5. CBP Entry Type (§ 1.281(a)(3) Proposed as § 1.288(b))
The proposed rule required the submission of the Customs entry type associated with the article of food being imported or offered for import (proposed § 1.288(b)).
(Comments) Comments state that the CBP entry type is not always available by noon of the day before arrival. They also note that entry type may change depending on quota status, e.g., where a consumption entry was planned but then was changed to a warehouse entry because an entry quota on the product was temporarily filled or closed.
(Response) FDA and CBP believe that the significant shortening of the prior notice timeframe resolves many of the concerns about the availability of the CBP entry type. As discussed in the proposed rule, FDA needs this information for screening to identify the appropriate articles for inspection. It is also needed for communication with FDA and CBP staff at the border. Also, entry type determines which entry identifiers should be used (entry number, in-bond number) to identify the shipment. In addition, the CBP entry type tells us if the article of food is for consumption in the United States or is for export or other uses that, in turn, allows FDA to determine that certain information is not required (e.g., registration numbers).
(Interim final rule) Section 1.281(a)(3) of the interim final rule requires submission of the entry type. Some examples of entry types are listed as follows: Consumption entries, warehouse entries, and temporary importation bond entries. Each of these types has a designated CBP code.
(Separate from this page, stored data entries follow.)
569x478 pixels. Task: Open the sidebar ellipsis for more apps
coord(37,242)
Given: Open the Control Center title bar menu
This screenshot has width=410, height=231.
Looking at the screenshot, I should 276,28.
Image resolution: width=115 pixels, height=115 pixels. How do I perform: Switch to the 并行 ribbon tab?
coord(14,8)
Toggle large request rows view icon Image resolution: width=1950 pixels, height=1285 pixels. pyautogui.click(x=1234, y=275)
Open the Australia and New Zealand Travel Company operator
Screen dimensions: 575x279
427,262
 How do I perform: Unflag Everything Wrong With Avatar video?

For prior notice submissions made through ABI/ACS, the entry type will consist of the CBP entry code specific for that type of entry, e.g., “01” for a consumption entry, “21” for a warehouse entry, “23” for a temporary importation bond entry, etc. These codes are ones customs brokers and self-filers currently provide to CBP at entry. For prior notice submissions made through the FDA PN System Interface, applicable entry types or other admission categories will be provided for selection in a drop-down menu, e.g., consumption, IT, T&E, mail, FTZ, etc. Explanations of the different entry types or other admission categories will be available to help the transmitter choose the right one.
6. ACS Entry Line Number or Other Customs Identification Number (§ 1.281(a)(4) Proposed as § 1.288(c))
The proposed rule required the identification of the CBP entry number, the CBP ACS line number and the FDA line number. FDA explained that this information is necessary for screening and identification of the appropriate articles for inspection, as well as for matching the prior notice to the corresponding CBP entry to assess the adequacy of the prior notice when shipments arrive and are presented for review.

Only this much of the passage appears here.